#### [WORK ORDER]
Your task is to copy the lines of the data below from the line holding "[Mobile menu icon] (690, 53)" through the line holding "https://moviesplazathai.com/ (764, 243)", inclusive, exactly and with nothing added.

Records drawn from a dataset
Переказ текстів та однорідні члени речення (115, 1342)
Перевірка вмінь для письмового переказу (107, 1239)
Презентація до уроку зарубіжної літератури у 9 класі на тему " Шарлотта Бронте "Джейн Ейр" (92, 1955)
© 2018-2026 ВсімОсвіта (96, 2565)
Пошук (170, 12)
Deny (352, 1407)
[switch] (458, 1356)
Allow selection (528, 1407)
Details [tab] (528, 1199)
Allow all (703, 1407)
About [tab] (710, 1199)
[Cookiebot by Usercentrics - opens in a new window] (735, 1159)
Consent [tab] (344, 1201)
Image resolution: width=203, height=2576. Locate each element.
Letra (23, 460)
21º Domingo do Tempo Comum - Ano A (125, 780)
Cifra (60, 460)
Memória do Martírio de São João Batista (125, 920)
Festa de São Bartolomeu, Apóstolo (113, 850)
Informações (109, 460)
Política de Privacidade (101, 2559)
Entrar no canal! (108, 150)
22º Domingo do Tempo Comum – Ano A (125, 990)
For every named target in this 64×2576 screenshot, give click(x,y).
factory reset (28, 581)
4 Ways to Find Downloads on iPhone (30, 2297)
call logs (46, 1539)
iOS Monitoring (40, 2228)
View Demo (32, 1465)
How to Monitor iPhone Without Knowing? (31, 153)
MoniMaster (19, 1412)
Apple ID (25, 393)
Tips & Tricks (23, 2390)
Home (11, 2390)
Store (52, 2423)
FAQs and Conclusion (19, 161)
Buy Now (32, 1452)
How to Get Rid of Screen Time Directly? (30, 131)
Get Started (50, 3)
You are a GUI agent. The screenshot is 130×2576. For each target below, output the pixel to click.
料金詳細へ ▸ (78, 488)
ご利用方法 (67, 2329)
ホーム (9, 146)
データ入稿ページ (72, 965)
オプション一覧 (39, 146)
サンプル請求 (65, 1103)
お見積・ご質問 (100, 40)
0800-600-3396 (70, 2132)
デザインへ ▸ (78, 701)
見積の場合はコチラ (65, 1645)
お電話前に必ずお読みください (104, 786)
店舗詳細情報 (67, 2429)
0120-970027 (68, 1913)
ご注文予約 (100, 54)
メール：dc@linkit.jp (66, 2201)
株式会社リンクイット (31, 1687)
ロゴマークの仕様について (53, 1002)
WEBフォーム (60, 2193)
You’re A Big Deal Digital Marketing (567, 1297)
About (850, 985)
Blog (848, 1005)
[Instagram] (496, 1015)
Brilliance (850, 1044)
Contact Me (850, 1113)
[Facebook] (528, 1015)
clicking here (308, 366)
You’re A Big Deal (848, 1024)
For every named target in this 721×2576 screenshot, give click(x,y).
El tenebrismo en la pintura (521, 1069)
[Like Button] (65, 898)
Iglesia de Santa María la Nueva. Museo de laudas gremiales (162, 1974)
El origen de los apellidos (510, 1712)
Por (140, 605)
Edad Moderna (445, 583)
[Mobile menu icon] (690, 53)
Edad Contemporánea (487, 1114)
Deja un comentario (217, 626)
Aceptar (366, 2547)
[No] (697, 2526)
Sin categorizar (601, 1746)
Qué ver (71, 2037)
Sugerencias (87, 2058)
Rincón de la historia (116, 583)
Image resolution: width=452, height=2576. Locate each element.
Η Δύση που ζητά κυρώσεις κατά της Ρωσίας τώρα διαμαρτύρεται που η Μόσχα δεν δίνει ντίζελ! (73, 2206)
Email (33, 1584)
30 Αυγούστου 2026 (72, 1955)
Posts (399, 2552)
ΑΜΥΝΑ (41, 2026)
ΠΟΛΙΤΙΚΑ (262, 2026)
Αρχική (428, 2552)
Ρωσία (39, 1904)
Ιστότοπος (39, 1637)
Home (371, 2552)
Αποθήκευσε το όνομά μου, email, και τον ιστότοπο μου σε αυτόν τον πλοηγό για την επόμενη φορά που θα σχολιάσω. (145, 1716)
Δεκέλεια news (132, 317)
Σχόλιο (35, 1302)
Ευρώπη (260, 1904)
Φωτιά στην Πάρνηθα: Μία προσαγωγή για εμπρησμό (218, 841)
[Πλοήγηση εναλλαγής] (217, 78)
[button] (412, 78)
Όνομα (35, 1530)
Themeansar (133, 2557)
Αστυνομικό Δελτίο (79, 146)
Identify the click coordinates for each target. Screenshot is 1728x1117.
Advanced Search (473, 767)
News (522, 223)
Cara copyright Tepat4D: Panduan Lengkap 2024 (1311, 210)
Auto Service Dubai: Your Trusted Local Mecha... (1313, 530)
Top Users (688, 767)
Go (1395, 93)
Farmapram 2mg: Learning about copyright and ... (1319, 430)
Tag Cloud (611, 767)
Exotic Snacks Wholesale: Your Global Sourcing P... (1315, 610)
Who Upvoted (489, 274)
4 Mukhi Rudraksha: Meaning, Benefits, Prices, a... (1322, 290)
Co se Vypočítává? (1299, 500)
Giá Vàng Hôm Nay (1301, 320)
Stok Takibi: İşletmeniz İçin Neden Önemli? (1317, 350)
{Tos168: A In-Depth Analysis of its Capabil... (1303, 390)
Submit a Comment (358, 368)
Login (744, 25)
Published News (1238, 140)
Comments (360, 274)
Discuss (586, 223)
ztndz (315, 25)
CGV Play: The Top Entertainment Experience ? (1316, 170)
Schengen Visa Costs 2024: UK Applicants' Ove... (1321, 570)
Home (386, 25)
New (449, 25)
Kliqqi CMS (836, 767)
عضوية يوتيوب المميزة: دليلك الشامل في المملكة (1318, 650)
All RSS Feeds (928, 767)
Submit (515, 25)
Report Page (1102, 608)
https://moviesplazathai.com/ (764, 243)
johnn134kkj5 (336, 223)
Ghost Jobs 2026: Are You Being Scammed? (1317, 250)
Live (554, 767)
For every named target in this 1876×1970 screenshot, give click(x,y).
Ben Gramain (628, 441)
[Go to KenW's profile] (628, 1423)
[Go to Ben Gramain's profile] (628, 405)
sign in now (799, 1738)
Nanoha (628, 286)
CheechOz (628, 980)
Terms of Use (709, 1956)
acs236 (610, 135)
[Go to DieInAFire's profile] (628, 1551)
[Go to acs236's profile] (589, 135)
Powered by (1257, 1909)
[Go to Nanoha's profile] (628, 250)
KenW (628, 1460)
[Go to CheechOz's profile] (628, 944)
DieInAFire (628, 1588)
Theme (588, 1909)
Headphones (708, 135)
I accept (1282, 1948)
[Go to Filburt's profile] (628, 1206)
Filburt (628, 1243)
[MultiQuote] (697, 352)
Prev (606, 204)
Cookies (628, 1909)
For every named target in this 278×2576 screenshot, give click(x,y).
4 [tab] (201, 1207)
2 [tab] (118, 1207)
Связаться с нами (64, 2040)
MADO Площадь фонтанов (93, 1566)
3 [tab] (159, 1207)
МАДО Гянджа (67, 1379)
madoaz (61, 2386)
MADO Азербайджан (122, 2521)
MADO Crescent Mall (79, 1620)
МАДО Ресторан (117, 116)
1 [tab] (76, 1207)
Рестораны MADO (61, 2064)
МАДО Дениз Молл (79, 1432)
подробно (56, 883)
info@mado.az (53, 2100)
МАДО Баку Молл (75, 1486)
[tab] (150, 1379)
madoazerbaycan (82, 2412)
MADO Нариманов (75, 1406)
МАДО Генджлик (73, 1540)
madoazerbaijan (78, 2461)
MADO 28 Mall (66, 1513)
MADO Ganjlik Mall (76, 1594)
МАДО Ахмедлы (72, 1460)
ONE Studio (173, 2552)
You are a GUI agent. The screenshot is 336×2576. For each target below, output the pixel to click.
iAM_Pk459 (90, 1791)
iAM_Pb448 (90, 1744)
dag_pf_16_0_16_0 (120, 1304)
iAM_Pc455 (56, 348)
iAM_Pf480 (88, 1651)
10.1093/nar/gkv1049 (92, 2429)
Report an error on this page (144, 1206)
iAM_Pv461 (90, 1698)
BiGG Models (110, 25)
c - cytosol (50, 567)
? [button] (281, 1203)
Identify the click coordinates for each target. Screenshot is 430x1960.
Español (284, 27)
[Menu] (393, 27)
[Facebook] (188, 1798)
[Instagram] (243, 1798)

#### [EXERCISE OUTPUT]
[Mobile menu icon] (690, 53)
Edad Contemporánea (487, 1114)
Deja un comentario (217, 626)
Aceptar (366, 2547)
[No] (697, 2526)
Sin categorizar (601, 1746)
Qué ver (71, 2037)
Sugerencias (87, 2058)
Rincón de la historia (116, 583)
Image resolution: width=452, height=2576. Locate each element.
Η Δύση που ζητά κυρώσεις κατά της Ρωσίας τώρα διαμαρτύρεται που η Μόσχα δεν δίνει ντίζελ! (73, 2206)
Email (33, 1584)
30 Αυγούστου 2026 (72, 1955)
Posts (399, 2552)
ΑΜΥΝΑ (41, 2026)
ΠΟΛΙΤΙΚΑ (262, 2026)
Αρχική (428, 2552)
Ρωσία (39, 1904)
Ιστότοπος (39, 1637)
Home (371, 2552)
Αποθήκευσε το όνομά μου, email, και τον ιστότοπο μου σε αυτόν τον πλοηγό για την επόμενη φορά που θα σχολιάσω. (145, 1716)
Δεκέλεια news (132, 317)
Σχόλιο (35, 1302)
Ευρώπη (260, 1904)
Φωτιά στην Πάρνηθα: Μία προσαγωγή για εμπρησμό (218, 841)
[Πλοήγηση εναλλαγής] (217, 78)
[button] (412, 78)
Όνομα (35, 1530)
Themeansar (133, 2557)
Αστυνομικό Δελτίο (79, 146)
Identify the click coordinates for each target. Screenshot is 1728x1117.
Advanced Search (473, 767)
News (522, 223)
Cara copyright Tepat4D: Panduan Lengkap 2024 (1311, 210)
Auto Service Dubai: Your Trusted Local Mecha... (1313, 530)
Top Users (688, 767)
Go (1395, 93)
Farmapram 2mg: Learning about copyright and ... (1319, 430)
Tag Cloud (611, 767)
Exotic Snacks Wholesale: Your Global Sourcing P... (1315, 610)
Who Upvoted (489, 274)
4 Mukhi Rudraksha: Meaning, Benefits, Prices, a... (1322, 290)
Co se Vypočítává? (1299, 500)
Giá Vàng Hôm Nay (1301, 320)
Stok Takibi: İşletmeniz İçin Neden Önemli? (1317, 350)
{Tos168: A In-Depth Analysis of its Capabil... (1303, 390)
Submit a Comment (358, 368)
Login (744, 25)
Published News (1238, 140)
Comments (360, 274)
Discuss (586, 223)
ztndz (315, 25)
CGV Play: The Top Entertainment Experience ? (1316, 170)
Schengen Visa Costs 2024: UK Applicants' Ove... (1321, 570)
Home (386, 25)
New (449, 25)
Kliqqi CMS (836, 767)
عضوية يوتيوب المميزة: دليلك الشامل في المملكة (1318, 650)
All RSS Feeds (928, 767)
Submit (515, 25)
Report Page (1102, 608)
https://moviesplazathai.com/ (764, 243)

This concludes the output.